Brano di riferimento:
La posta elettronica e i messaggi WhatsApp operano secondo modalità e procedure che soddisfano il requisito di segretezza, in funzione del quale è riconosciuta a tutti consociati la tutela di cui all’art. 15 Cost. Ciò in armonia con la giurisprudenza della Corte europea dei diritti dell’uomo che, senza incertezze, ha ricondotto sotto il cono di protezione dell’art. 8 CEDU – ove pure si fa riferimento alla «corrispondenza» tout court – i messaggi di posta elettronica (Corte EDU, grande camera, sentenza 5 settembre 2017, Barbulescu contro Romania, paragrafo 72; Corte EDU, sezione quarta, sentenza 3 aprile 2007, Copland contro Regno Unito, paragrafo 41), gli SMS (Corte EDU, sezioni quinta, sentenza 17 dicembre 2020, Saber contro Norvegia, paragrafo 48) e la messaggistica istantanea inviata e ricevuta tramite internet (Corte EDU, Grande Camera, sentenza Barbulescu, paragrafo 74

Nella sentenza n. 170 del 2023 la Corte cost. ha richiamato il dibattito, anche giurisprudenziale, sui limiti temporali finali della tutela assicurata dall’art. 15 Cost. ed ha concluso che tale disposizione garantisce alla generalità dei cittadini, così come l’art. 68 Cost. ai membri del Parlamento, la libertà e la segretezza della corrispondenza «anche dopo la ricezione da parte del destinatario, almeno fino a quando, per il decorso del tempo, essa non abbia perso ogni carattere di attualità, in rapporto all’interesse alla sua riservatezza, trasformandosi in un mero documento “storico”»; ciò sempre in accordo con la giurisprudenza della Corte europea dei diritti dell’uomo (sopra citata) che ha ricondotto alla nozione di «corrispondenza» tutelata dall’art. 8 CEDU anche i messaggi informatico-telematici nella loro dimensione “statica”, ossia già avvenuti (in tal senso v. anche Cass. pen., n. 25549 del 2024). 

Per cui, secondo il Supremo consesso La manifestazione del pensiero attuata attraverso le moderne vie di comunicazione elettronica, assimilabili, secondo le parole della Corte Costituzionale, a una lettera inserita in una busta chiusa, è stata considerata dal datore di lavoro come condotta riprovevole.

Dati forniti:
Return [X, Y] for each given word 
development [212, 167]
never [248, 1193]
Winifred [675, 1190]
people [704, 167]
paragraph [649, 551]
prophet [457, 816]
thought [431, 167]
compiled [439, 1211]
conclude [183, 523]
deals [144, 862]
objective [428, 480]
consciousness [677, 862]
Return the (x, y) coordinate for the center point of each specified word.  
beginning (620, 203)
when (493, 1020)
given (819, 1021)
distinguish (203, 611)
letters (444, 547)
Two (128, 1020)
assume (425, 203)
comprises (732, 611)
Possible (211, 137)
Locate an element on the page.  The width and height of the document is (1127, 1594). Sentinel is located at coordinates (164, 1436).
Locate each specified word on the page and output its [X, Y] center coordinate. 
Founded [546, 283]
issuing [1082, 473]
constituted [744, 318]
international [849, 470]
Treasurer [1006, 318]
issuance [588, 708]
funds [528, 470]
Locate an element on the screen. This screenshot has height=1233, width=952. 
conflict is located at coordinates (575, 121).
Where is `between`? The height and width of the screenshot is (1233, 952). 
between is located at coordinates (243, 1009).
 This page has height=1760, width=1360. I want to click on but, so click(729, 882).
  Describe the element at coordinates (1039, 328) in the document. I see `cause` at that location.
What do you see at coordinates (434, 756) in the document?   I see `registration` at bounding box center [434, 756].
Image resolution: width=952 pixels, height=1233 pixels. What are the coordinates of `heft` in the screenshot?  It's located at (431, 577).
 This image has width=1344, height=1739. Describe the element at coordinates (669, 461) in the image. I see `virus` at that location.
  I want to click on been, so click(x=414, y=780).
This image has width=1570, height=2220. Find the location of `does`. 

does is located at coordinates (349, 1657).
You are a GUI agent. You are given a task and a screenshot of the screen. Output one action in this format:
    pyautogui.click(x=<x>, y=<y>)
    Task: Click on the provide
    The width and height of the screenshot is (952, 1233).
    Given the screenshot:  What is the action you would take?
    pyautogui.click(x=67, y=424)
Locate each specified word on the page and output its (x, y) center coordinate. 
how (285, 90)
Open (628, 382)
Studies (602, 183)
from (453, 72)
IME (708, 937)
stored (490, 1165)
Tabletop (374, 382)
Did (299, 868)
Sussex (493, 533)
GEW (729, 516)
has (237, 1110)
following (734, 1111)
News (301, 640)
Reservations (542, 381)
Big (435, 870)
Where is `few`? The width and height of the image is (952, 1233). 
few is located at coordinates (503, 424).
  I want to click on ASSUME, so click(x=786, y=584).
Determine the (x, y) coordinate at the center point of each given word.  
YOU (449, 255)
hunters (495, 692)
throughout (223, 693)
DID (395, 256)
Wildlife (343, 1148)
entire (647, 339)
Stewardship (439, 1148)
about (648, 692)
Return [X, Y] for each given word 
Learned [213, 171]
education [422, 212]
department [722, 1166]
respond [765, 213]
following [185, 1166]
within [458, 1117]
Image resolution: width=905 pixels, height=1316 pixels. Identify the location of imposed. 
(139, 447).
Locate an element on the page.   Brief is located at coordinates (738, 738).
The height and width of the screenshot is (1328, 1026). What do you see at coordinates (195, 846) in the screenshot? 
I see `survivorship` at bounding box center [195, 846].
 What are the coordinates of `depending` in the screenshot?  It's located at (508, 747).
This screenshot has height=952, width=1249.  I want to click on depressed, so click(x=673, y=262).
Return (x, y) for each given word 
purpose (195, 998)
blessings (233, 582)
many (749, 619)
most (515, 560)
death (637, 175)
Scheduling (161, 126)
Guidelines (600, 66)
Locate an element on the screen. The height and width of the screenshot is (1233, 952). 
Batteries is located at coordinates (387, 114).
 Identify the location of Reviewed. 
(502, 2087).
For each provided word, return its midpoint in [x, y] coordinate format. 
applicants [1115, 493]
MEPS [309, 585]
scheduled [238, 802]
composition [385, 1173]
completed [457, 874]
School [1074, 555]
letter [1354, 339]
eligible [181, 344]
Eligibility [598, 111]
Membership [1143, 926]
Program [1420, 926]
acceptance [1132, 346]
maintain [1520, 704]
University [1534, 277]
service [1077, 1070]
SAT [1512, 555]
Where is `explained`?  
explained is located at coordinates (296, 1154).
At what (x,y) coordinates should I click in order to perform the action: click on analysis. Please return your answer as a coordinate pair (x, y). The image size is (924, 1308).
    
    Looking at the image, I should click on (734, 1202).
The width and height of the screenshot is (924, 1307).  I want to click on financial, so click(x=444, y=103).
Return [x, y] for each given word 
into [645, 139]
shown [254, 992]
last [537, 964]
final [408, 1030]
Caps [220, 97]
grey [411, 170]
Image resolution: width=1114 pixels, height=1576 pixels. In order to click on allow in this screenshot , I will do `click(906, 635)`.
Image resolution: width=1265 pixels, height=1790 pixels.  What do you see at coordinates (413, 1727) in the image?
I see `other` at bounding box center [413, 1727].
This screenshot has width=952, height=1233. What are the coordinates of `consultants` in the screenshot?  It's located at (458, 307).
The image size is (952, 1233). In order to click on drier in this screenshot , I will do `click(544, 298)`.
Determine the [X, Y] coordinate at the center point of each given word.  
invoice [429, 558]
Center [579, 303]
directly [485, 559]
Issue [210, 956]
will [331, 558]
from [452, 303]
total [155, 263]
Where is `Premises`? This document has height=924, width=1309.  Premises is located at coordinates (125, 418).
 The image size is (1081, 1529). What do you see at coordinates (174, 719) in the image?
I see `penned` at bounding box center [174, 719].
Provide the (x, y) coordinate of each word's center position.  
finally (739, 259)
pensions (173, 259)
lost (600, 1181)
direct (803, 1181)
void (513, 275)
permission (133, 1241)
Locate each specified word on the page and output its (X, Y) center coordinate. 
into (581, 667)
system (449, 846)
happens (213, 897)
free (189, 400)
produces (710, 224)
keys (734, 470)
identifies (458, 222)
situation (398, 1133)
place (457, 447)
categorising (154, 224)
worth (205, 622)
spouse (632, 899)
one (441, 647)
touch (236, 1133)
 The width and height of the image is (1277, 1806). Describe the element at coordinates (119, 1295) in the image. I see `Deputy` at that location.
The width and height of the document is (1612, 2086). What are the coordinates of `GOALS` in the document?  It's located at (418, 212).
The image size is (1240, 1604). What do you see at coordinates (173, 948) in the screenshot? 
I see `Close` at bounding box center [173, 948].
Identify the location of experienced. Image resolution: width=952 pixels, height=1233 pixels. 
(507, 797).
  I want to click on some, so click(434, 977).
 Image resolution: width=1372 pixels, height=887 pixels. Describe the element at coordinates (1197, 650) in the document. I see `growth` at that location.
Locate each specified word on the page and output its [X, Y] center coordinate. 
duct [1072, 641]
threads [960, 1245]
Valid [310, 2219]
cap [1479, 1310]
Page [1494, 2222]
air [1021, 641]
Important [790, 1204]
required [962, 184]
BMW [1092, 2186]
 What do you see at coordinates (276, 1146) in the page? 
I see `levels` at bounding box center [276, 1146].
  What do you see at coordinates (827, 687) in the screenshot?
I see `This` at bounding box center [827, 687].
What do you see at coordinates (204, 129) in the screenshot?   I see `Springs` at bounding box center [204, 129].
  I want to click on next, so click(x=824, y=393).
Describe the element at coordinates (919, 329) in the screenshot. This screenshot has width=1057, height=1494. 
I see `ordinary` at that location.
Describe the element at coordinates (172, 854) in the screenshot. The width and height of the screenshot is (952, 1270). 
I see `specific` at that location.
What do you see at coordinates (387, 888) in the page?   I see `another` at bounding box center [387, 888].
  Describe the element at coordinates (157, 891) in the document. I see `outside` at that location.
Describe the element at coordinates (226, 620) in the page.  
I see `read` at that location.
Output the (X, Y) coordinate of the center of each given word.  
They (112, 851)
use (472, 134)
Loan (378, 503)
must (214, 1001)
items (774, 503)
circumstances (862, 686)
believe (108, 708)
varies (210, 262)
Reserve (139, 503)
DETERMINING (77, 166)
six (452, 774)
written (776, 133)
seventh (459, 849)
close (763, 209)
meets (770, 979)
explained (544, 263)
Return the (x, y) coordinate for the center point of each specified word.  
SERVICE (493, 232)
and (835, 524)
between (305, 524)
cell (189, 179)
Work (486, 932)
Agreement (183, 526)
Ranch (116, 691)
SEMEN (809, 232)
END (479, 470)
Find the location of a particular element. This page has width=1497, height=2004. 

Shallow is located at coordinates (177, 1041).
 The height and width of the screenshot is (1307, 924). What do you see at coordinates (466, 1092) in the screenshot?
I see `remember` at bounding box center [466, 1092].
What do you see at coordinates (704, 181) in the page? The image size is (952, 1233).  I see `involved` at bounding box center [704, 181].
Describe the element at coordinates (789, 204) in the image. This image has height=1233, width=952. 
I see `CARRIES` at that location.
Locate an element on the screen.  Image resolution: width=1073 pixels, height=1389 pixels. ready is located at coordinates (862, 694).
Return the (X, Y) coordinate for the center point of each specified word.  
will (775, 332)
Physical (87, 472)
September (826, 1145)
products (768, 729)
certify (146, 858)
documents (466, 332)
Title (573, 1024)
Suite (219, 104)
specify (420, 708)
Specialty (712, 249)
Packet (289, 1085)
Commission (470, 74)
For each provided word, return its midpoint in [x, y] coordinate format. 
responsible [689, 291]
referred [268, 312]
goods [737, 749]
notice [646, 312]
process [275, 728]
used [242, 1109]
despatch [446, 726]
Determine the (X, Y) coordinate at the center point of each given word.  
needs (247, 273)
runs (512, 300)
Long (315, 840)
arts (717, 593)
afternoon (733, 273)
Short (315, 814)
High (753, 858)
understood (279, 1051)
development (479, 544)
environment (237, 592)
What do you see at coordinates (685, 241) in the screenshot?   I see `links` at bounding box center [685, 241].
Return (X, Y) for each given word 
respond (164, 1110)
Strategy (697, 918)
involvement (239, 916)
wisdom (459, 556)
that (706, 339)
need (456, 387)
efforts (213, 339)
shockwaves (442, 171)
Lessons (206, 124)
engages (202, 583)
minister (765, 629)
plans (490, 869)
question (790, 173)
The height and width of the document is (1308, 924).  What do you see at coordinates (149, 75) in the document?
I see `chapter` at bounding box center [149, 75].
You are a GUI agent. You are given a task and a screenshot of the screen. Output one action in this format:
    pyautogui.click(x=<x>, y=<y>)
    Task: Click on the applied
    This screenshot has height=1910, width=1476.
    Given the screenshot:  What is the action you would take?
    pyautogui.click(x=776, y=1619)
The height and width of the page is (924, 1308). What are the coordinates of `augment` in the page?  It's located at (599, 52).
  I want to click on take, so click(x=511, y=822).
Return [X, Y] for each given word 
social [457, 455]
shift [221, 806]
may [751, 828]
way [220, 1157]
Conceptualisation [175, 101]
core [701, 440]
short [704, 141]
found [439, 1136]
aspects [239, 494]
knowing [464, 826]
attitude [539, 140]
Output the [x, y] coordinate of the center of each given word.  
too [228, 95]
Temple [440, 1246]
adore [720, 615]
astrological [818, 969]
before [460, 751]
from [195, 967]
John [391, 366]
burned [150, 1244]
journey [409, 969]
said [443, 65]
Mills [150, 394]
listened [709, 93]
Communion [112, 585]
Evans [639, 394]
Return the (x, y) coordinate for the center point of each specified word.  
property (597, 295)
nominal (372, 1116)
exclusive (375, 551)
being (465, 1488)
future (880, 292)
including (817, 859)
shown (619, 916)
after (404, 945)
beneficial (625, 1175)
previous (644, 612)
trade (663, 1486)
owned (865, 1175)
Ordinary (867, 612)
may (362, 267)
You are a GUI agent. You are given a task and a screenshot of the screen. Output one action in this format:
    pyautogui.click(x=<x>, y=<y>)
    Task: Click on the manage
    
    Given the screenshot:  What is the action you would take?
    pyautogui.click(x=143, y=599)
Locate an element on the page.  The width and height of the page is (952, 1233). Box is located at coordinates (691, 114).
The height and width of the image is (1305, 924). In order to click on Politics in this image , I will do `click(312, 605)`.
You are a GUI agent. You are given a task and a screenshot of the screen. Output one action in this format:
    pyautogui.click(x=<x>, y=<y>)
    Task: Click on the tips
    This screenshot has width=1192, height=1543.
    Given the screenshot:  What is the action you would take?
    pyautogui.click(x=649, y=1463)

Compito A: Nel brano sulla segretezza della corrispondenza, quale sentenza della Corte EDU viene citata a proposito degli SMS?
Compito B: Scrivi il seguito del brano sulla segretezza della corrispondenza, riprendendo dopo la sua ultima frase.

Risposta scritta A: La sentenza del 17 dicembre 2020, Saber contro Norvegia.

Risposta scritta B:
Deve rammentarsi che la nozione di giusta causa di licenziamento è collegata a comportamenti che si concretano nella violazione degli obblighi facenti capo al lavoratore, individuati come obblighi di conformazione, diligenza e fedeltà, strettamente connessi all’osservanza delle prescrizioni attinenti all’organizzazione aziendale e ai modi di produzione e agli interessi dell’impresa. Anche il rilievo disciplinare di condotte extralavorative dei dipendenti è, comunque, subordinato alla idoneità delle stesse a riflettersi, in senso negativo, sul rapporto fiduciario e sulla prospettiva di regolare esecuzione della prestazione (v. Cass. 8390 del 2019; n. 428 del 2019; n. 12994 del 2018). Invece, non rientra tra le prerogative datoriali un potere sanzionatorio di tipo meramente morale nei confronti dei dipendenti, tale da comprimere o limitare spazi di libertà costituzionalmente protetti, come quello concernente la corrispondenza privata.

Da ciò discende che la garanzia della libertà e segretezza della corrispondenza privata e il diritto alla riservatezza nel rapporto di lavoro, presidi della dignità del lavoratore, impediscono di elevare a  giusta  causa  di  licenziamento  il  contenuto  in  sé  delle comunicazioni private del lavoratore, trasmesse col telefono personale a persone determinate e con modalità significative dell’intento di mantenere segrete le stesse, a prescindere dal mezzo e dai modi con cui il datore di lavoro ne sia venuto a conoscenza.

Pertanto, in sintesi, per i giudici di piazza Cavour il messaggio inviato dal lavoratore in una chat di gruppo con i colleghi non può essere utilizzato a fini disciplinari, essendo inviato a persone determinate e destinato a rimanere segreto e prescindendo dai modi in cui il datore di lavoro ne abbia avuto conoscenza; ciò per la tutela di cui all’art. 15 Cost.